Qu'est-ce qu'un accident vasculaire cérébral (AVC) ?
D'après l'Assurance maladie, l'AVC est la première cause de mortalité chez les femmes, devançant même le cancer du sein. Il est également la troisième cause chez les hommes. Un AVC se caractérise par une perte brutale des fonctions cérébrales, souvent due à un blocage des vaisseaux sanguins par un caillot, entraînant ainsi un manque d'oxygène et de nutriments dans le cerveau, ce qui provoque la mort des cellules cérébrales. Ce type de crise est désigné sous le terme AVC ischémique.
Un AVC peut également être d'origine hémorragique, représentant environ 20 % des cas.
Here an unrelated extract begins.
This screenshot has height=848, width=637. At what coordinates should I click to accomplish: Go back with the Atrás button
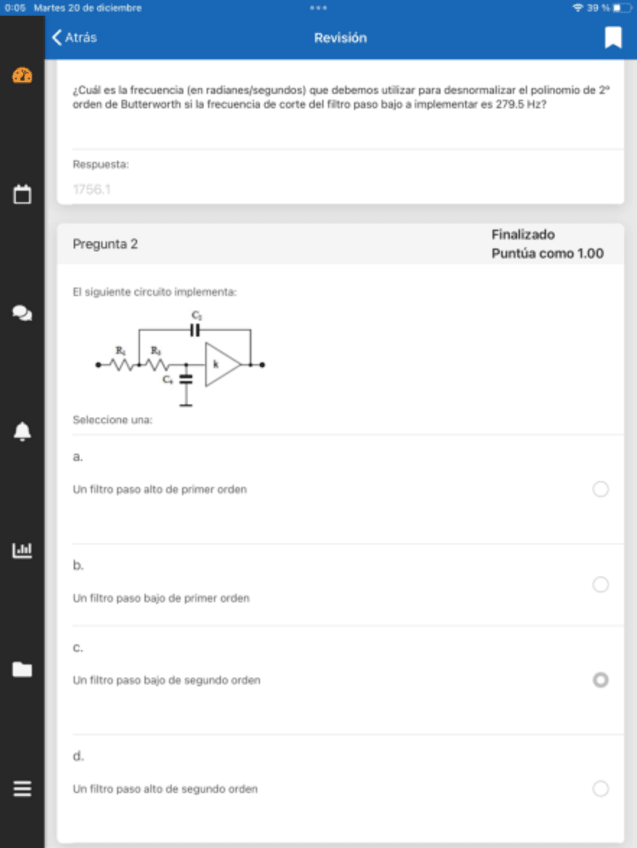(x=75, y=38)

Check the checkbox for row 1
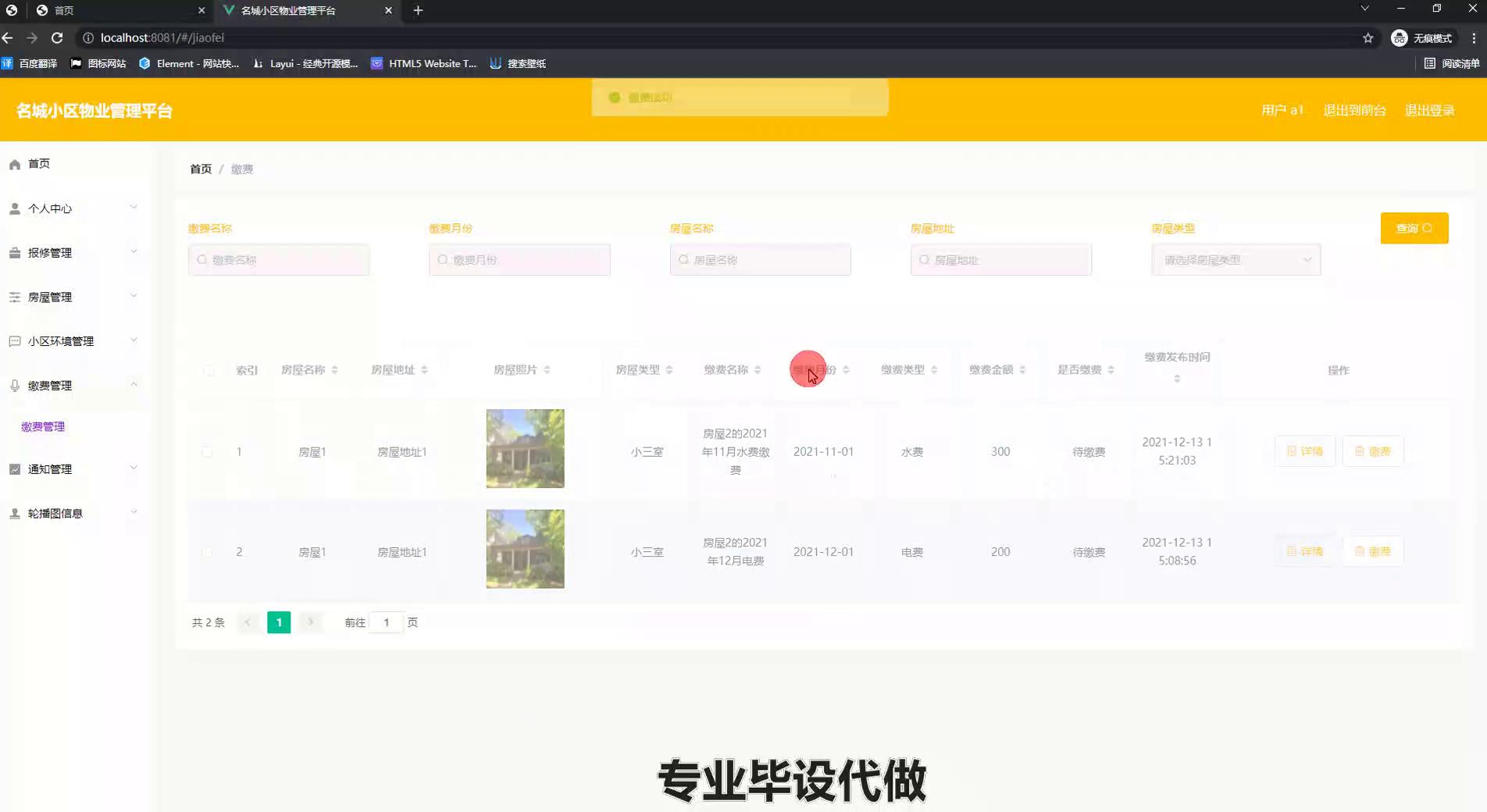click(207, 452)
Il survient généralement suite à la rupture d'un vaisseau sanguin, souvent en lien avec une hypertension artérielle ou des malformations vasculaires.
Les facteurs de risque
Plusieurs conditions médicales peuvent accroître le risque d'AVC : le diabète, l'hypertension, les troubles du rythme cardiaque, et un taux de cholestérol élevé. D'autres facteurs tels que le tabagisme, le surpoids, la sédentarité et la consommation excessive d'alcool sont également à considérer.
L'AVC : une urgence médicale
Reconnaître les signes d'un AVC est impératif, car il s'agit d'une situation d'urgence. Il est crucial d'appeler les services d'urgence au plus vite. Plus la prise en charge est rapide, mieux les chances de survie et de récupération sont élevées. En attente des secours, il est recommandé d'allonger la personne et de ne lui donner ni nourriture ni médicaments, tout en notant l'heure d'apparition des symptômes.
Une imagerie médicale (IRM ou scanner) est immédiatement réalisée pour confirmer le diagnostic et évaluer les mesures à prendre. Pour un AVC ischémique, l'intervention peut consister à dissoudre ou retirer le caillot pour rétablir la circulation sanguine.
Qu'est-ce qu'un accident ischémique transitoire (AIT) ?
L'AIT est causé par une obstruction temporaire de la circulation sanguine vers le cerveau. Bien que ses symptômes soient similaires à ceux d'un AVC, ils ne durent que quelques minutes, souvent moins d'une heure, sans laisser de séquelles. Les personnes affectées peuvent ainsi retourner rapidement à un mode de vie normal.
Les symptômes d'un AIT
Les signes d'un AIT incluent un engourdissement du visage, une faiblesse d’un bras, des troubles de la vision ou des troubles de la parole, mais ces symptômes se dissipent généralement très rapidement. Cependant, il est essentiel d'appeler les secours, car un AIT peut annoncer un AVC plus grave.
L'AIT : un signe d'alarme
Un AIT doit être pris très au sérieux. Il est souvent un indicateur d'un AVC potentiel dans les jours suivant l'événement. La vigilance est donc capitale, et toute apparition de symptômes nécessite une action immédiate.
Prévenir l'AIT et l'AVC
La prévention d'un AIT ou d'un AVC repose sur l'attention portée à son état de santé et à des choix de vie sains :
- Cesser de fumer ;
- Limiter la consommation d'alcool ;
- Pratiquer une activité physique régulière ;
- Maitriser son poids ;
- Surveiller le cholestérol ;
- Suivre un régime alimentaire équilibré, surtout en cas de diabète ;
- Contrôler sa pression artérielle.
Les femmes, en raison de facteurs hormonaux, sont davantage exposées aux AVC ischémiques. Il est conseillé, après un AVC, d'éviter certaines contraceptions.